Wednesday, October 28, 2009


Frost/Nixon, keep in mind, is not based on the actual interviews that David Frost conducted with former president Richard Nixon in March of 1977. Rather, the movie is based on a broadway play of that name, a play that takes admitted liberties with the facts. Richard Nixon never actually apologized for his role in the Watergate coverup during their final interview (Although he really did say, "If the president does it, it's not illegal," nor did he call Frost the night before that interview.

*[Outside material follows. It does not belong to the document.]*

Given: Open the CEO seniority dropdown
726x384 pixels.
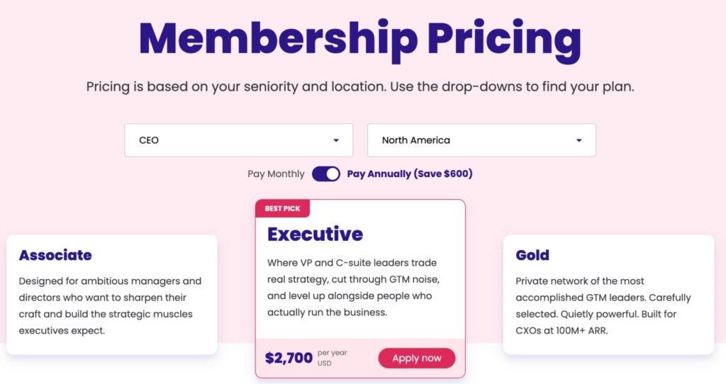Looking at the screenshot, I should (238, 140).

But that fictitious phone conversation, in which Nixon, in a drunken rage, reveals to Frost his plans to claw his way back to power, is morally vital to the story. This play gives us a window into the rabid Nixon hatred that prevailed among the intelligencia for at least a decade after the man had retired to private life. Frost and his team of researchers don't just want information from Nixon, they want to put him on trial, with themselves as judge, jury, and executioner. Particularly in the person of Frost consultant James Reston (played by actor Sam Rockwell as a snivelling, sactimonious prick), they aren't primarily upset about Watergate except as a way of further embarrassing Nixon. They want to blame Nixon for strategic decisions made in a time of war.

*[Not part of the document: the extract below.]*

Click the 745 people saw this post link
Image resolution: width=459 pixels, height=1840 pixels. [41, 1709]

It is the political corruption of journalism on full display, a corruption that the play/movie justifies by the prospect of a Nixon comeback. Such a comeback was surely fanciful in the extreme by 1977, and I find it highly unlikely that Nixon himself seriously contemplated seeking elective office ever again.

But the movie certainly works. Michael Sheen captures the Frost story arc as he matures from a playboy entertainer into a serious and disciplined interviewer. Frank Langella plays Nixon well, but it is the slightly doddering Nixon of the late '80s, not the late '70s; Nixon was only 64 at the time of the interviews, and in reality was quite energetic.